Original author(s) | Google AI |
---|---|
Initial release | October 31, 2018 |
Repository | github |
Type | |
License | Apache 2.0 |
Website | arxiv |
Bidirectional encoder representations from transformers (BERT) is a language model introduced in October 2018 by researchers at Google.[1][2] It learns to represent text as a sequence of vectors using self-supervised learning. It uses the encoder-only transformer architecture. It is notable for its dramatic improvement over previous state-of-the-art models, and as an early example of a large language model. As of 2020[update], BERT is a ubiquitous baseline in natural language processing (NLP) experiments.[3]

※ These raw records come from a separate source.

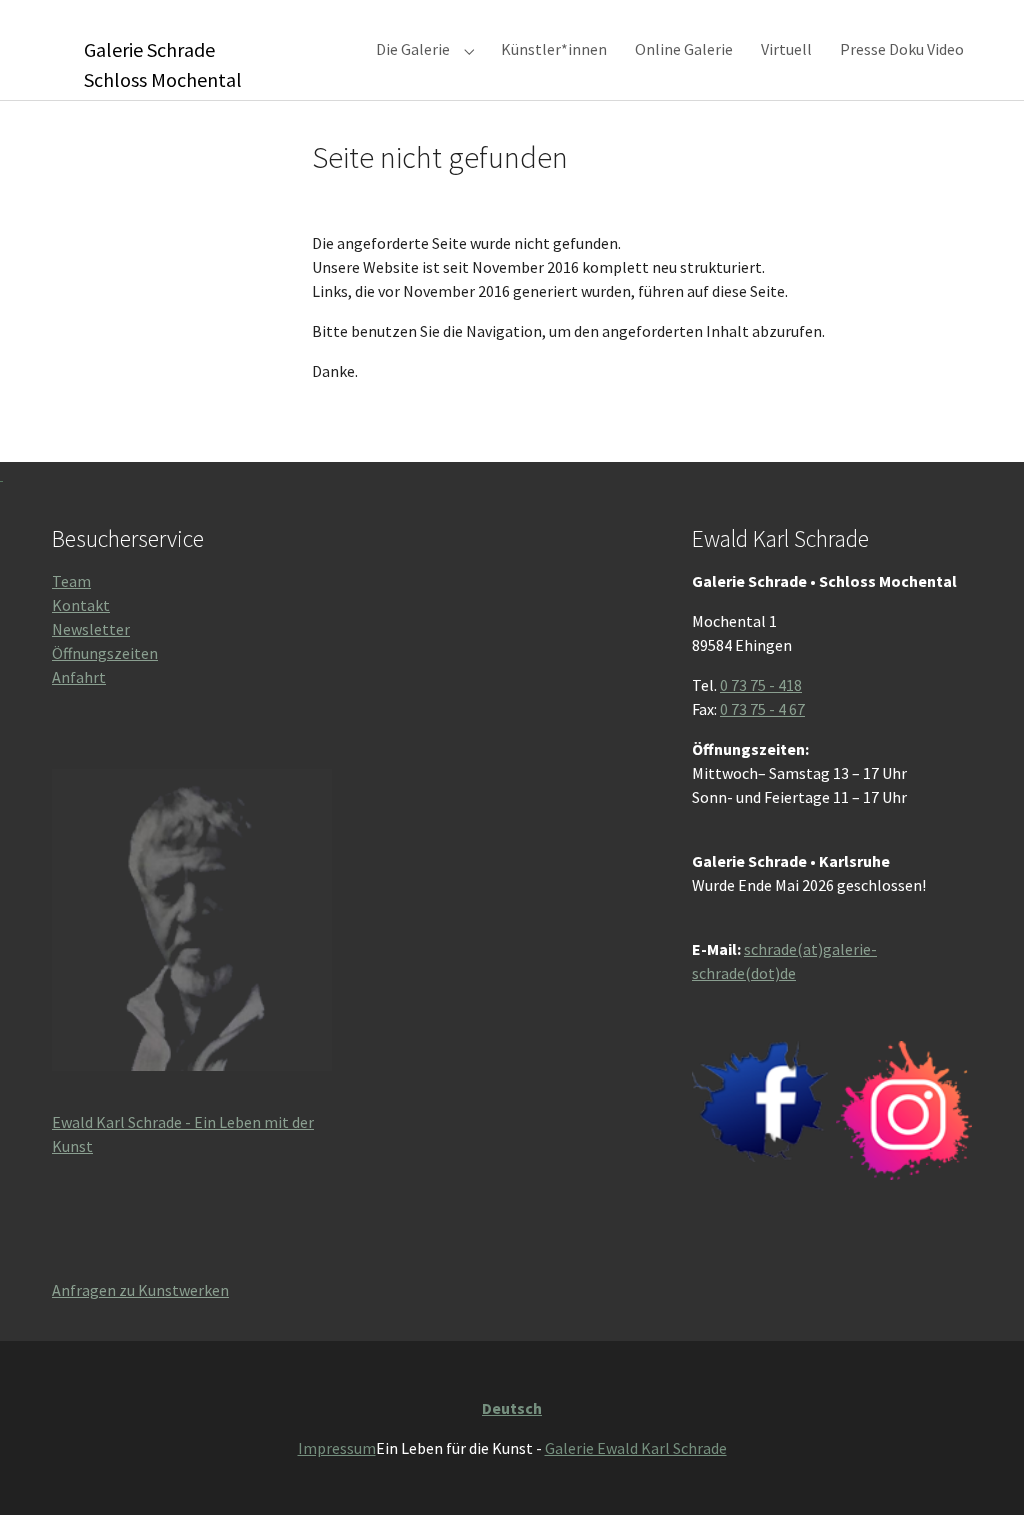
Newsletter (91, 629)
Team (71, 581)
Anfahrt (79, 677)
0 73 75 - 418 (761, 685)
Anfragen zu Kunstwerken (140, 1290)
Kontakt (81, 605)
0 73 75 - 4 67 (762, 709)
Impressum (337, 1448)
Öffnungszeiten (105, 653)
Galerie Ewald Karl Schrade (636, 1448)
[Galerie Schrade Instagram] (904, 1111)
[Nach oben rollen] (980, 1471)
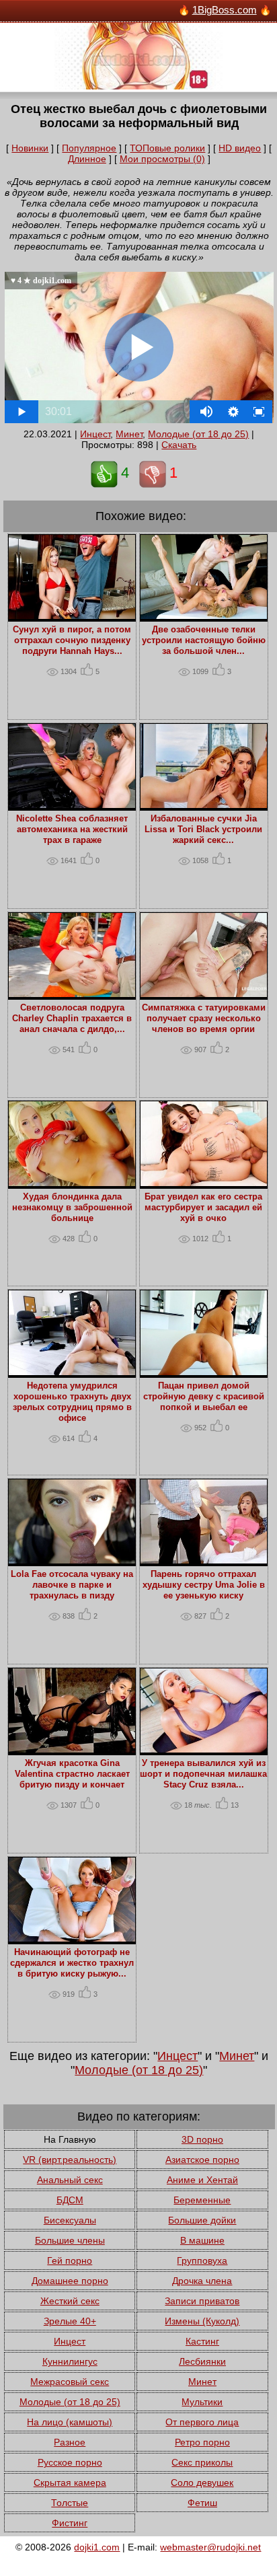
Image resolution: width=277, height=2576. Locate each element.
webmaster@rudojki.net (210, 2547)
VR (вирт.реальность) (69, 2159)
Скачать (178, 444)
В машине (202, 2240)
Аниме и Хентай (202, 2179)
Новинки (29, 148)
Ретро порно (202, 2442)
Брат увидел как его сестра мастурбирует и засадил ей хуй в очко (203, 1207)
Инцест (95, 434)
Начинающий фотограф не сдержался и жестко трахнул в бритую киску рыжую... (72, 1963)
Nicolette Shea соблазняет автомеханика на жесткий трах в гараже (72, 829)
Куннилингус (69, 2361)
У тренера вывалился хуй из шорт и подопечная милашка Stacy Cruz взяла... (203, 1774)
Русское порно (70, 2462)
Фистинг (69, 2522)
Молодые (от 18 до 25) (198, 434)
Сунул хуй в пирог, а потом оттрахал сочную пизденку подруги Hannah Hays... (72, 640)
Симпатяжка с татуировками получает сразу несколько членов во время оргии (204, 1018)
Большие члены (70, 2240)
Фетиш (202, 2502)
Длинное (87, 158)
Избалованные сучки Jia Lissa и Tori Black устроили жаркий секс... (203, 829)
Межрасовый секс (69, 2381)
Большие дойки (202, 2220)
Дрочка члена (202, 2280)
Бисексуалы (70, 2220)
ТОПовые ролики (167, 148)
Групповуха (202, 2260)
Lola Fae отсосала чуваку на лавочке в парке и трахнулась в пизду (72, 1585)
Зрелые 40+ (70, 2321)
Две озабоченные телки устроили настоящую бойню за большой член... (204, 640)
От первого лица (202, 2422)
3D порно (202, 2139)
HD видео (240, 148)
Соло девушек (202, 2482)
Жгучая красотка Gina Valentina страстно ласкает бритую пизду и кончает (72, 1774)
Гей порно (69, 2260)
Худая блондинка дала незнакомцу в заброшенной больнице (72, 1207)
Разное (69, 2442)
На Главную (70, 2139)
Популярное (89, 148)
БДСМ (69, 2200)
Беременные (202, 2200)
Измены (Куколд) (202, 2321)
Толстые (69, 2502)
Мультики (202, 2401)
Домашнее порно (70, 2280)
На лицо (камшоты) (69, 2422)
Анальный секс (70, 2179)
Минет (129, 434)
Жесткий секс (70, 2300)
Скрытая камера (70, 2482)
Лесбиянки (202, 2361)
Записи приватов (202, 2300)
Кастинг (202, 2341)
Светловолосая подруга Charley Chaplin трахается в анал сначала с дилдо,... (72, 1018)
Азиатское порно (202, 2159)
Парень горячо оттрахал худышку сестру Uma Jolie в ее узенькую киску (204, 1585)
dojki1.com (97, 2547)
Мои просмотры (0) (162, 158)
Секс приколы (202, 2462)
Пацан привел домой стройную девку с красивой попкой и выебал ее (203, 1396)
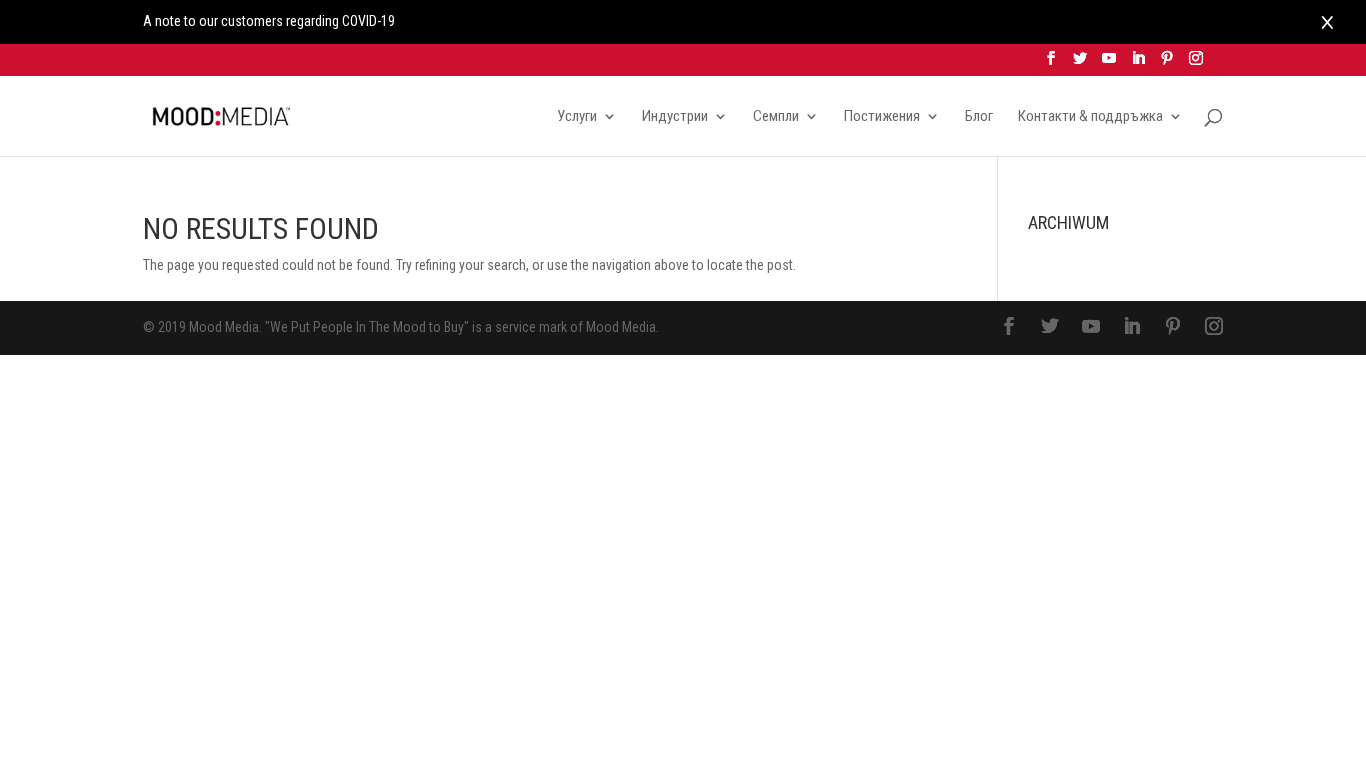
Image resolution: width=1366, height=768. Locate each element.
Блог (979, 117)
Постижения (882, 117)
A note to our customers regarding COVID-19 (269, 21)
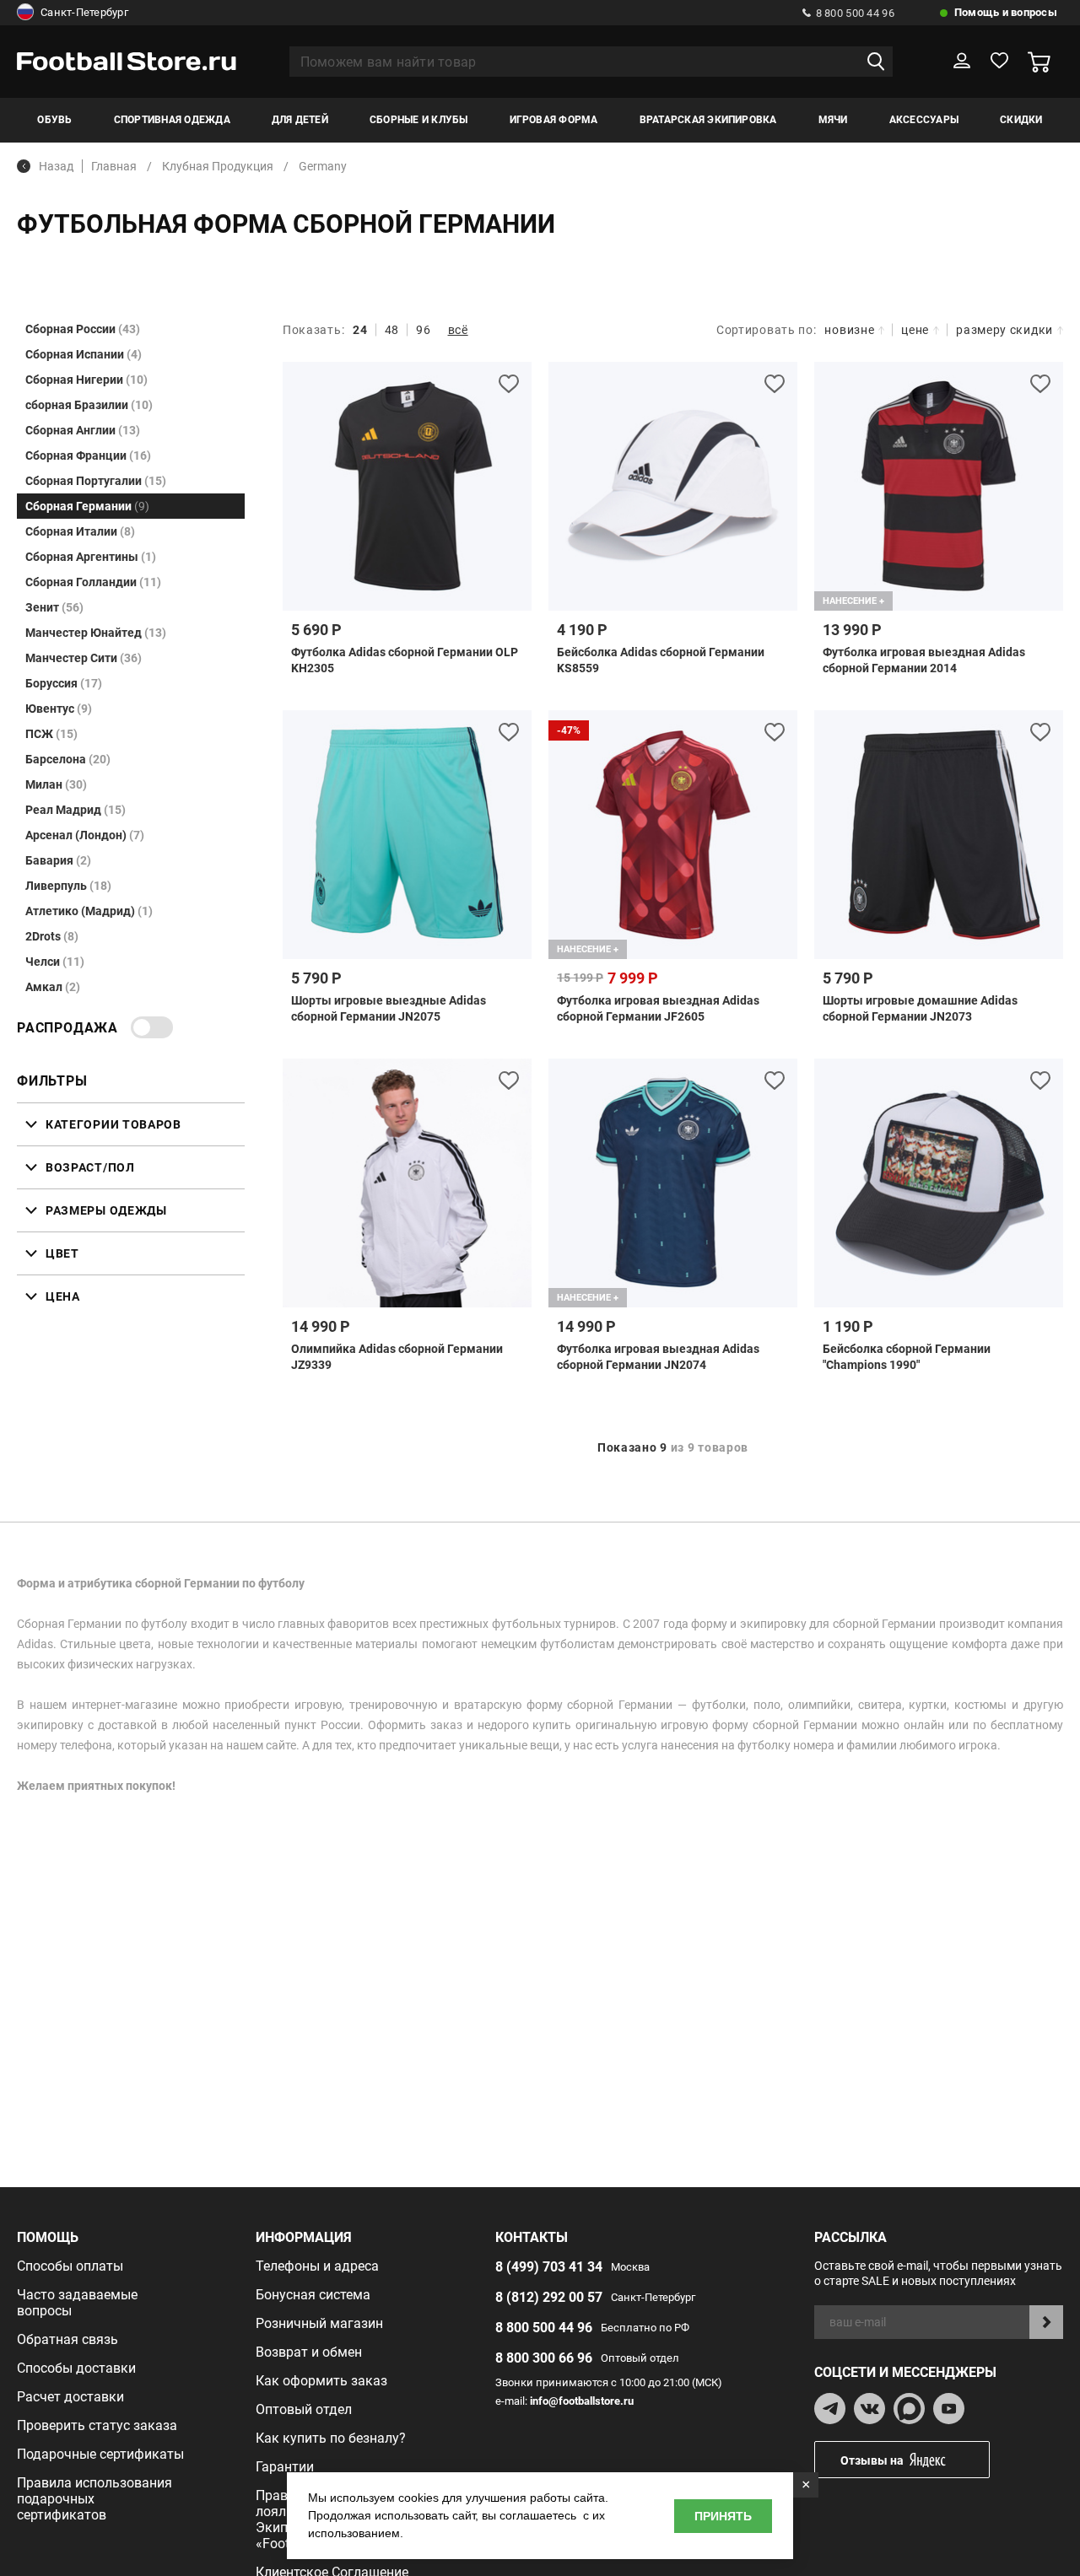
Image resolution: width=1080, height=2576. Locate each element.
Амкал (52, 987)
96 (423, 330)
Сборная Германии (87, 506)
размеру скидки (1004, 330)
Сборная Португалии (95, 481)
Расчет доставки (70, 2397)
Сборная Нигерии (86, 379)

BERT is trained by masked token prediction and next sentence prediction. As a result of this training process, BERT learns contextual, latent representations of tokens in their context, similar to ELMo and GPT-2.[4] It found applications for many natural language processing tasks, such as coreference resolution and polysemy resolution.[5] It is an evolutionary step over ELMo, and spawned the study of "BERTology", which attempts to interpret what is learned by BERT.[3]
BERT was originally implemented in the English language at two model sizes, BERTBASE (110 million parameters) and BERTLARGE (340 million parameters). Both were trained on the Toronto BookCorpus[6] (800M words) and English Wikipedia (2,500M words). The weights were released on GitHub.[7] On March 11, 2020, 24 smaller models were released, the smallest being BERTTINY with just 4 million parameters.[7]